Consigne>
Recopiez intégralement le texte à lire ci-dessous, sans en modifier un seul mot ni un seul signe.

----- Texte à lire -----

On l’entend bien souffler le vent en haut de la Villa Les Marronniers. C’est la tempête anglaise Amy qui nous frôle, accompagnée de pluie. Cela ne m’empêche pas de dormir.
Une très jolie vendeuse à la natte bien faite me vend un pain au chocolat à la boulangerie d’en-dessous, sans doute une étudiante engagée pour les ouiquennedes. Je le mange au Quay des Brunes où l’exubérante Lisa est absente. Quatre gars d’ici animent l’endroit avec leur accent pittoresque. En arrivant l’un me sert la main. « J’ai dit bonjour à l’un, je dis bonjour à l’autre. » « Demain, on va au cochon, on a les caméras, on les voit, ils sont douze. » (Comprendre : à la chasse au sanglier).

----- Entrées répertoriées -----

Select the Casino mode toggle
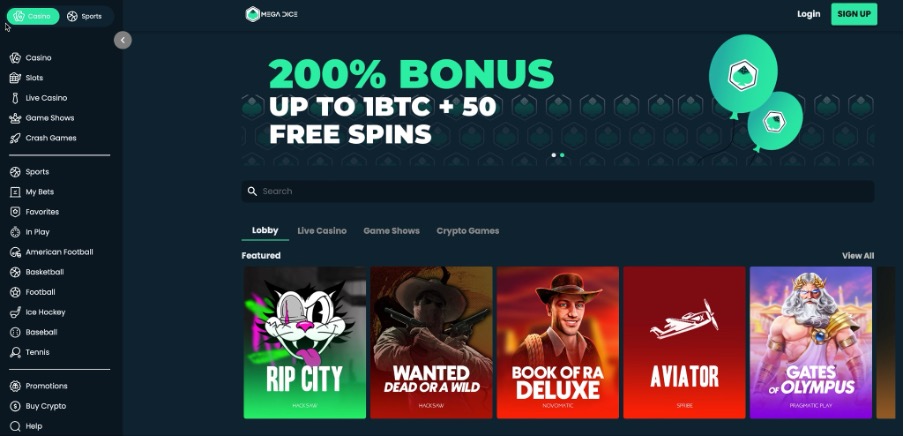 click(x=33, y=16)
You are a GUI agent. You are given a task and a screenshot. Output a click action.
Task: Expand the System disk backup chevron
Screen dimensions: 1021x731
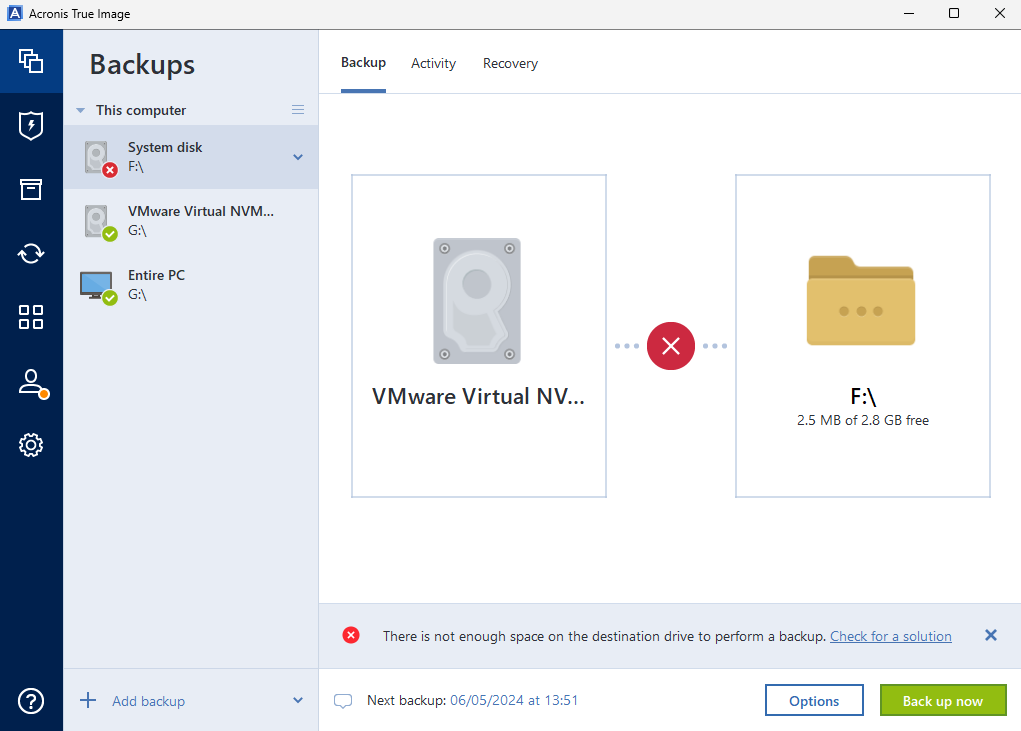297,157
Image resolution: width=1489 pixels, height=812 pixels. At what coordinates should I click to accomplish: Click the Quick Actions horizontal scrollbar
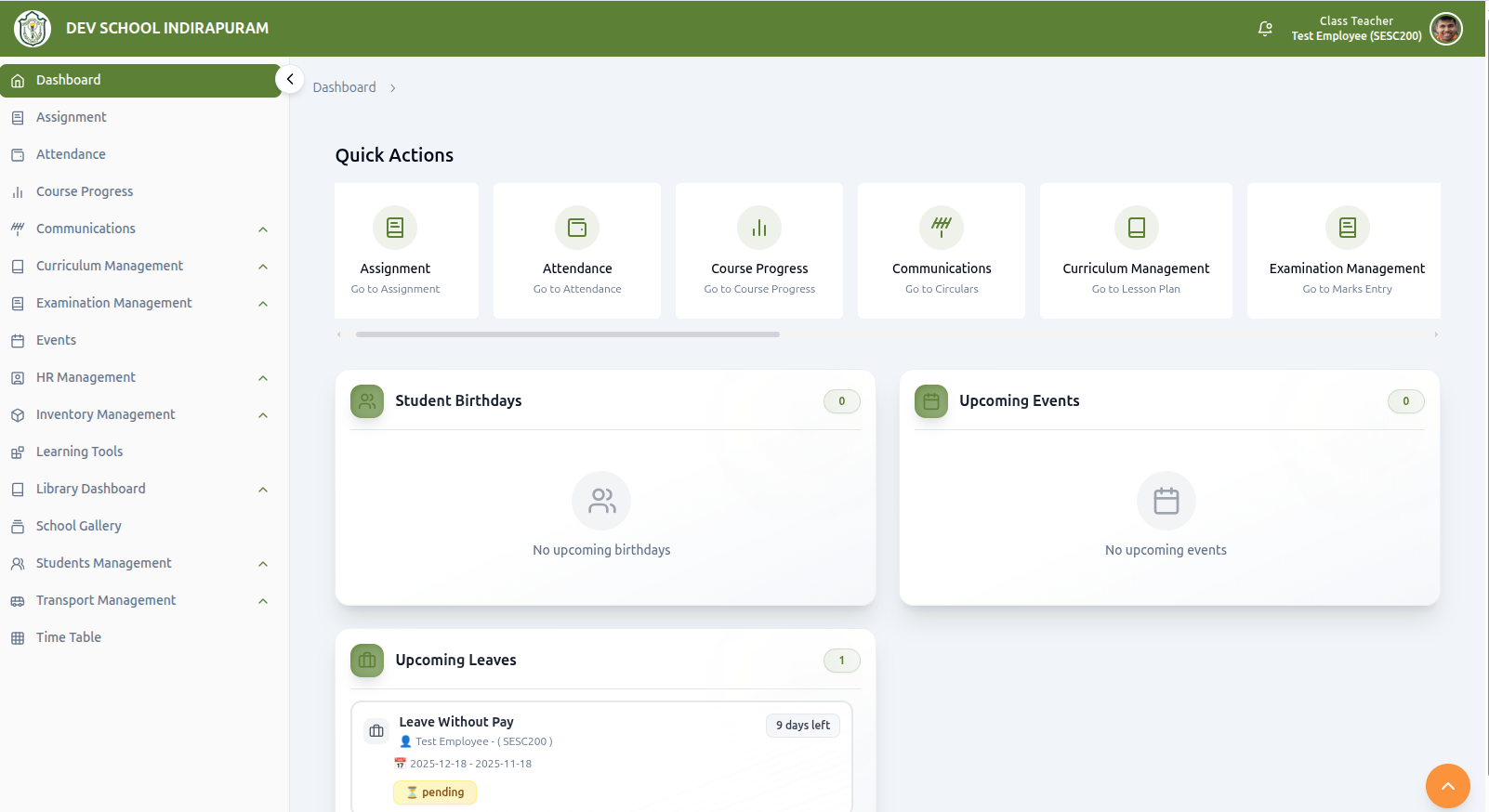pos(567,334)
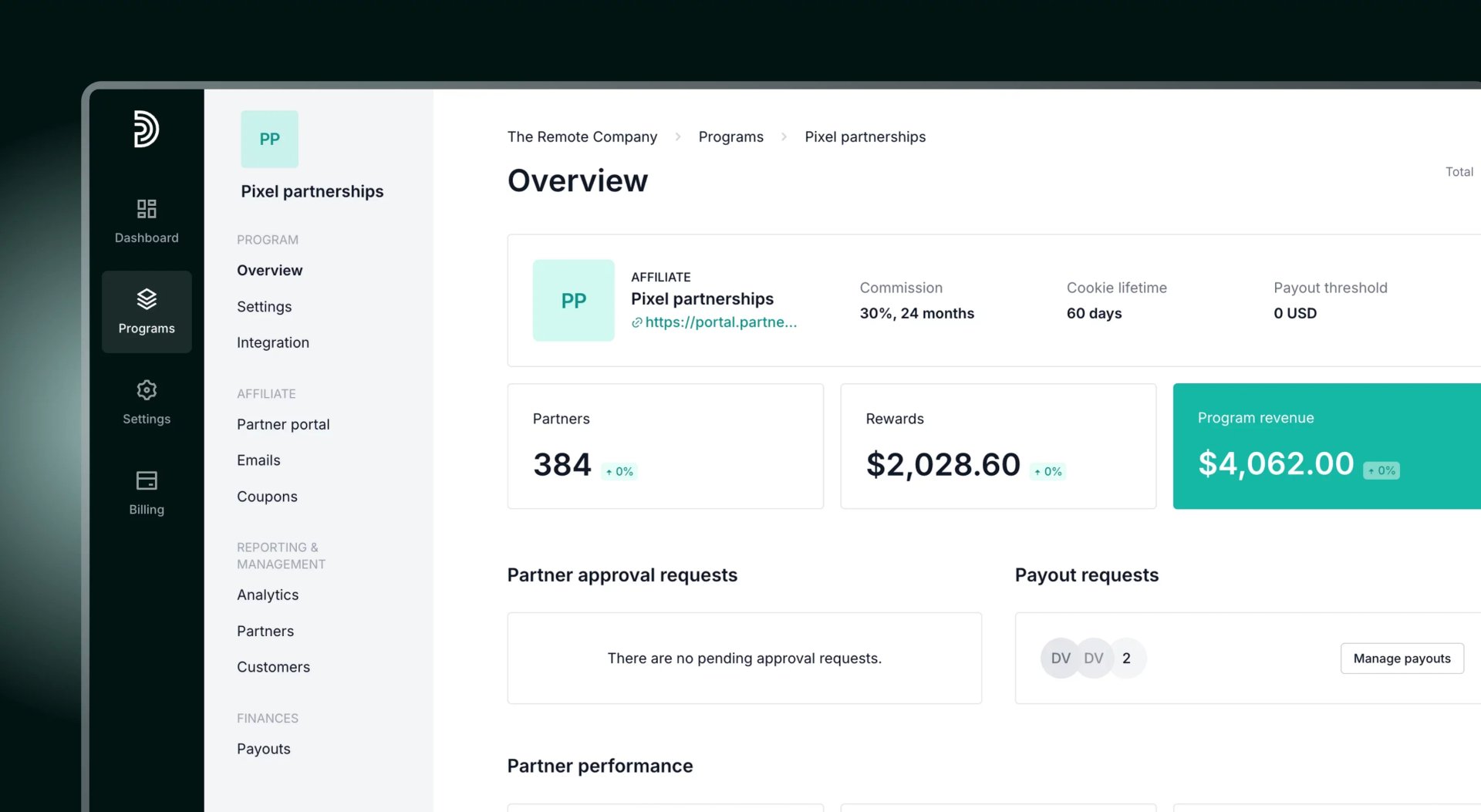Open Partner portal in Affiliate section
This screenshot has width=1481, height=812.
[x=283, y=424]
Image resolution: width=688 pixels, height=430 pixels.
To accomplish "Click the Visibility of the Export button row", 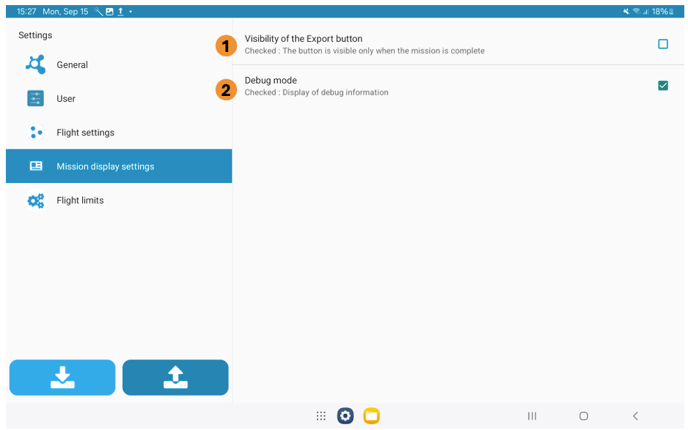I will (x=420, y=44).
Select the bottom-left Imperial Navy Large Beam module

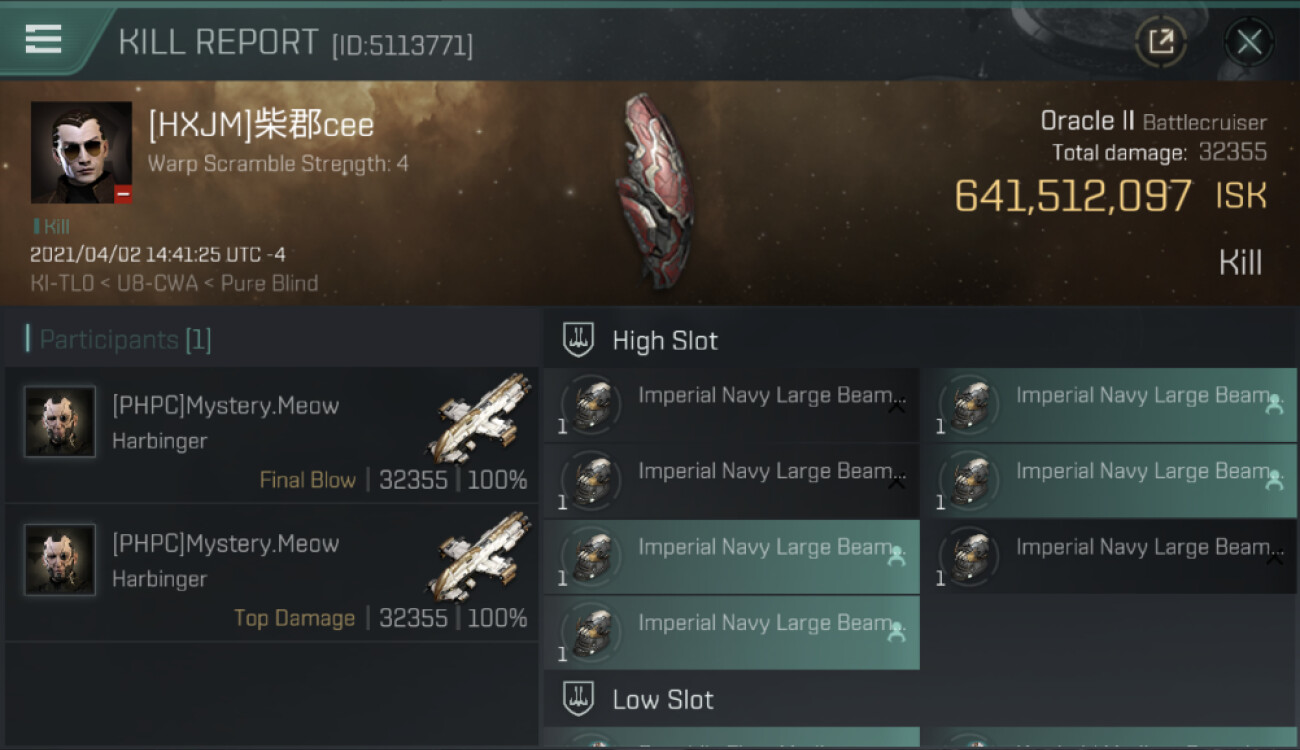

-----

Réponse>
On l’entend bien souffler le vent en haut de la Villa Les Marronniers. C’est la tempête anglaise Amy qui nous frôle, accompagnée de pluie. Cela ne m’empêche pas de dormir.
Une très jolie vendeuse à la natte bien faite me vend un pain au chocolat à la boulangerie d’en-dessous, sans doute une étudiante engagée pour les ouiquennedes. Je le mange au Quay des Brunes où l’exubérante Lisa est absente. Quatre gars d’ici animent l’endroit avec leur accent pittoresque. En arrivant l’un me sert la main. « J’ai dit bonjour à l’un, je dis bonjour à l’autre. » « Demain, on va au cochon, on a les caméras, on les voit, ils sont douze. » (Comprendre : à la chasse au sanglier).